The Commission applied pressure late last week, saying it planned to send “letters of inquiry” to both carriers based on concerns that the new fees violated the Commission’s “truth-in-billing” rules.

Sources say Commissioner Martin's office and the two carriers were in phone conversation Friday. BellSouth avoided being the recipient of the FCC's letter by agreeing to cancel the fees, while Verizon held its ground and indeed received an FCC letter Friday. Verizon has 20 days to respond.

BellSouth released a statement late Friday announcing the "immediate" cancellation of the fees. The carrier also said it will credit any of its subscribers who have already paid the fees.

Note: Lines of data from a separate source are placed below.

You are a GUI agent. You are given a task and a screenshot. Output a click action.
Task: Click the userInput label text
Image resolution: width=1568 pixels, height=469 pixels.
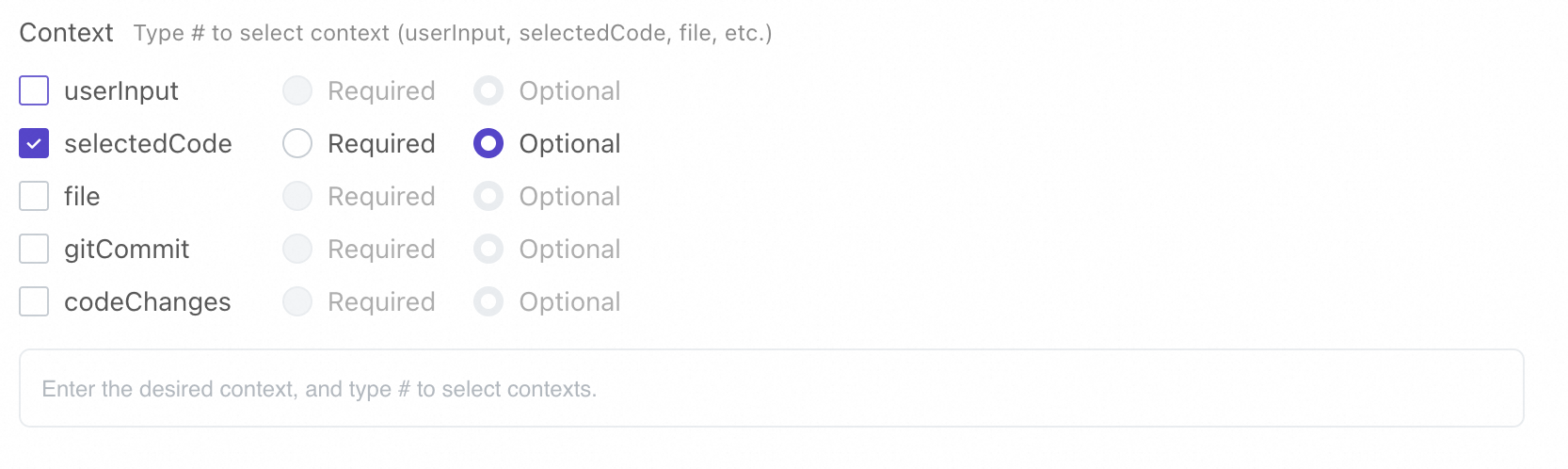121,90
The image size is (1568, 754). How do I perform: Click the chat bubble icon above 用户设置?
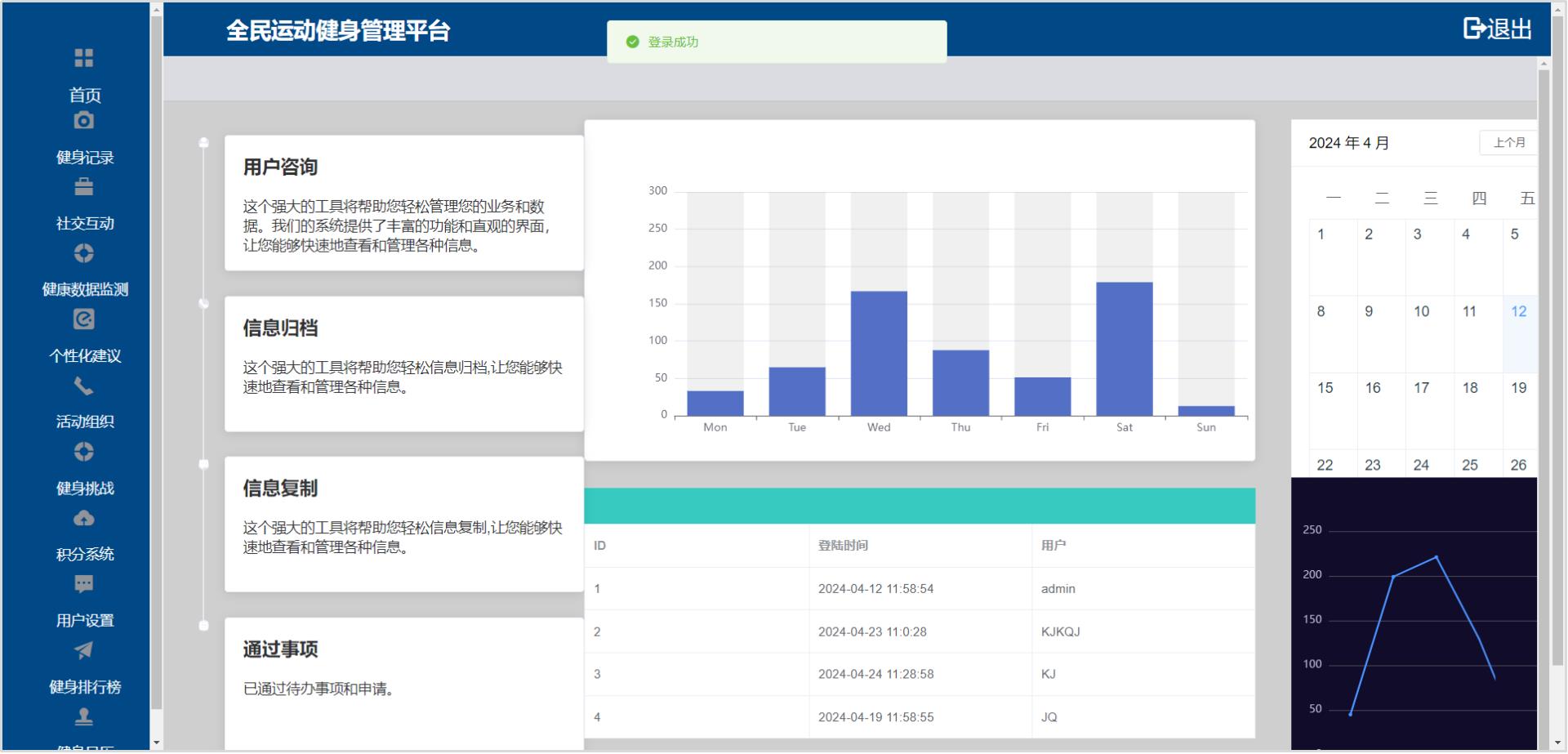[84, 584]
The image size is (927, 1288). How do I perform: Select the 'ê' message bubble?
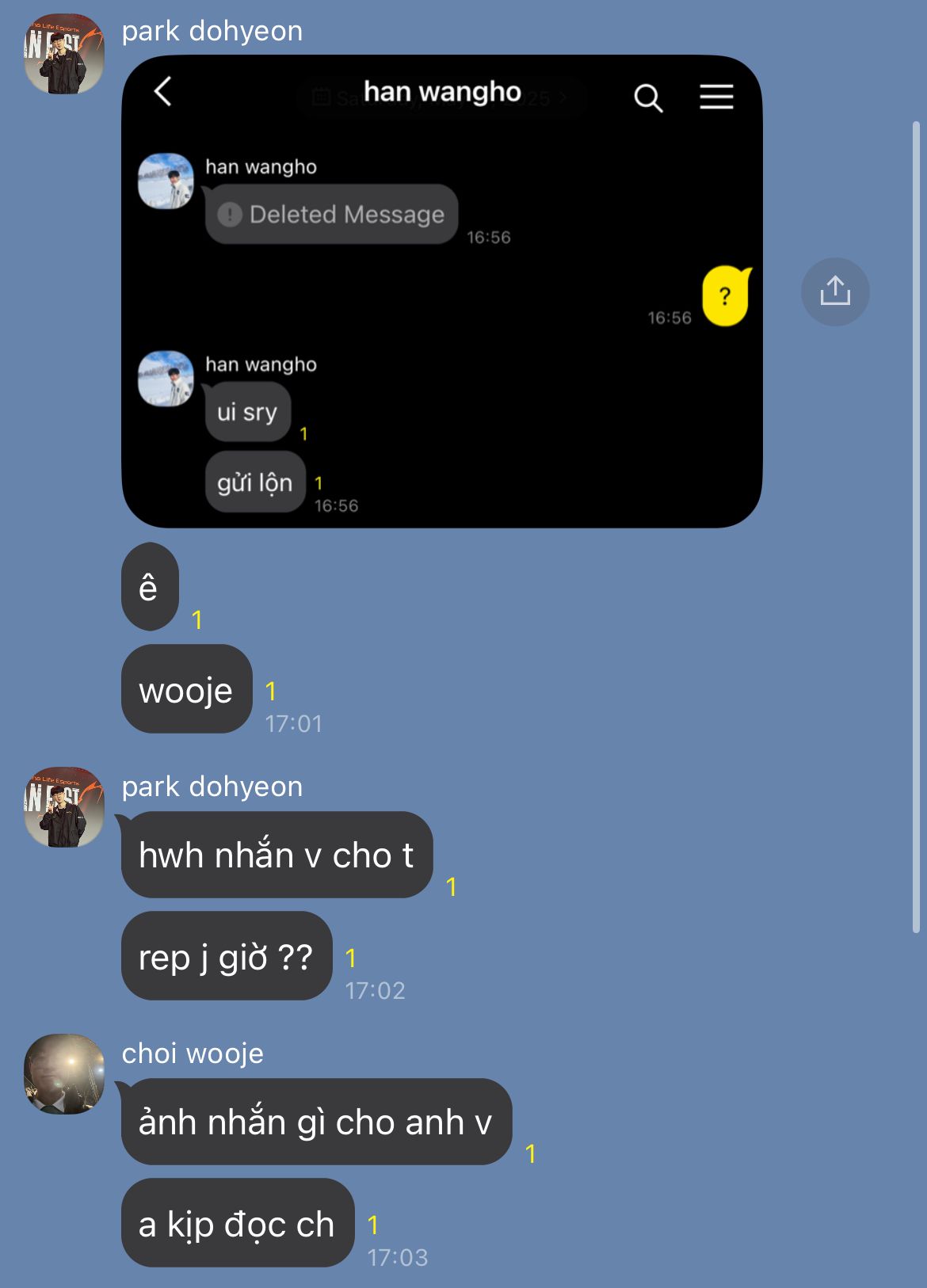(150, 587)
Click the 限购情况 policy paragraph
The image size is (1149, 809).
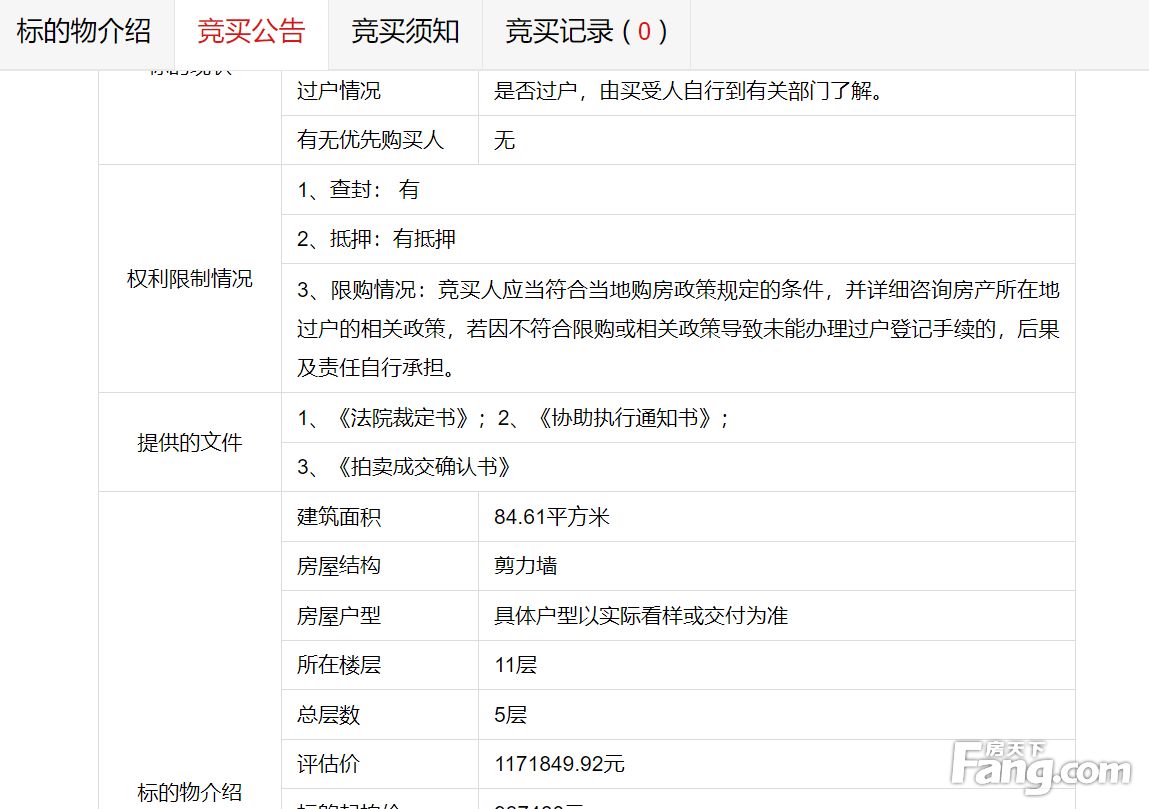(x=677, y=329)
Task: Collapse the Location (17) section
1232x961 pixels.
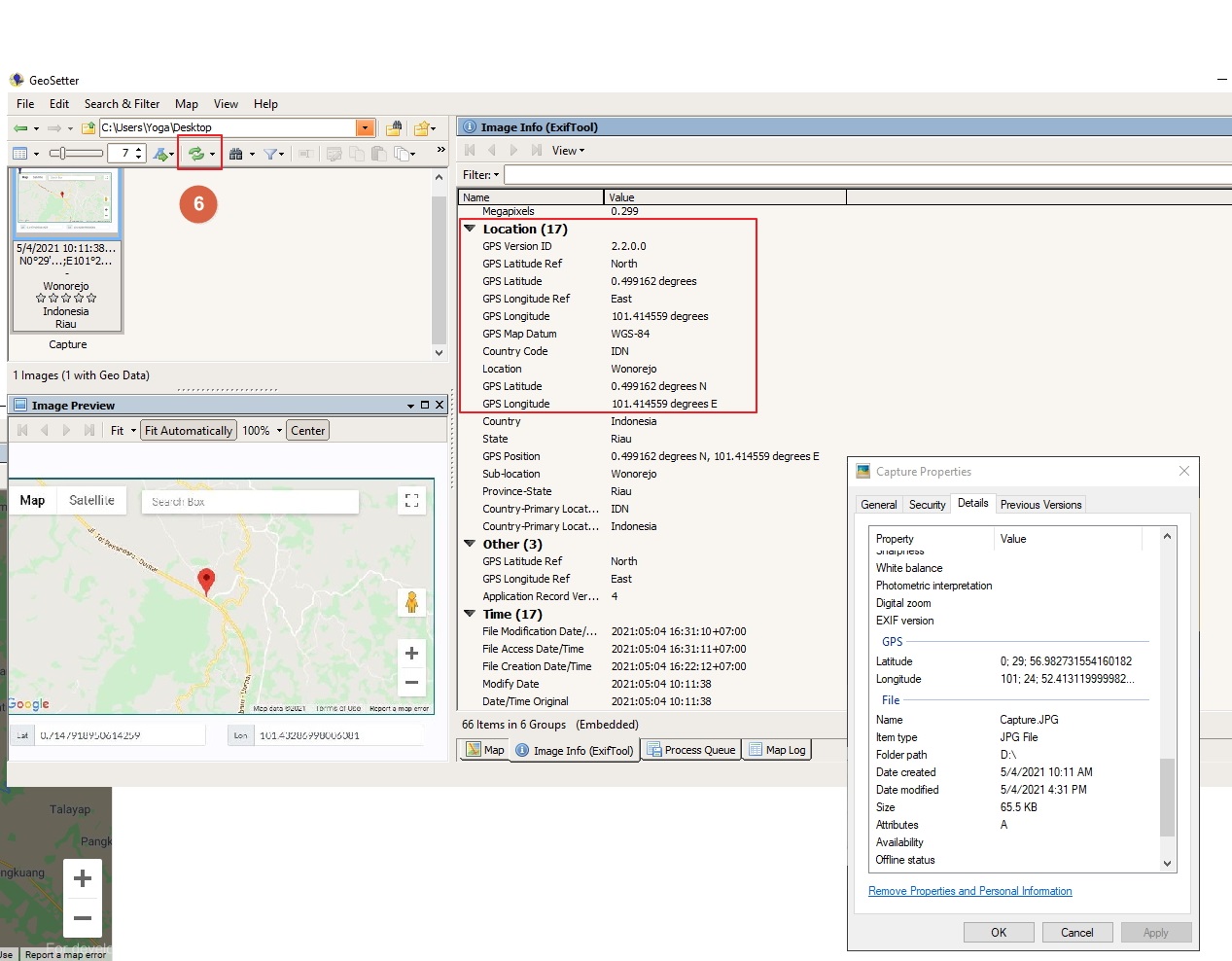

BellSouth has good reason to play nice with the FCC. Its planned merger with AT&T Inc. (NYSE: T), announced in March, is subject to the approval of Martin and the rest of the FCC. (See AT&T, BellSouth to Merge.) BellSouth says it removed the fee because of complaints from its customers, but said its decision was also influenced by the involvement of the FCC. “We were getting feedback from that regulatory body,” BellSouth spokesman Joe Chandler tells Light Reading. “We’re obviously involved in a merger situation, and we wanted to make sure that this did not present a distraction to that process.”

The FCC has no such leverage over Verizon, sources say.

Verizon explained last week it needs the fees to help pay for the costs of connecting its “naked DSL” customers. Such customers buy DSL service without buying phone service. (See Verizon Blames New Fees on 'Naked' Users.)

Verizon spokeswoman Bobbi Henson told Light Reading Monday that her company hasn’t much to say on the issue at present. Henson confirms Verizon received a letter of inquiry from the FCC Friday, and says her company is working on addressing the commission’s questions. Asked if Verizon might cancel its new DSL fees, Henson declined to speculate and says the issue is being considered by “business leadership.”

AT&T says it never considered such a fee. A spokesman said AT&T removed the USF fee line item from its DSL subscribers' bills starting August 14.

An FCC spokesman was called for this story, but he had no comment.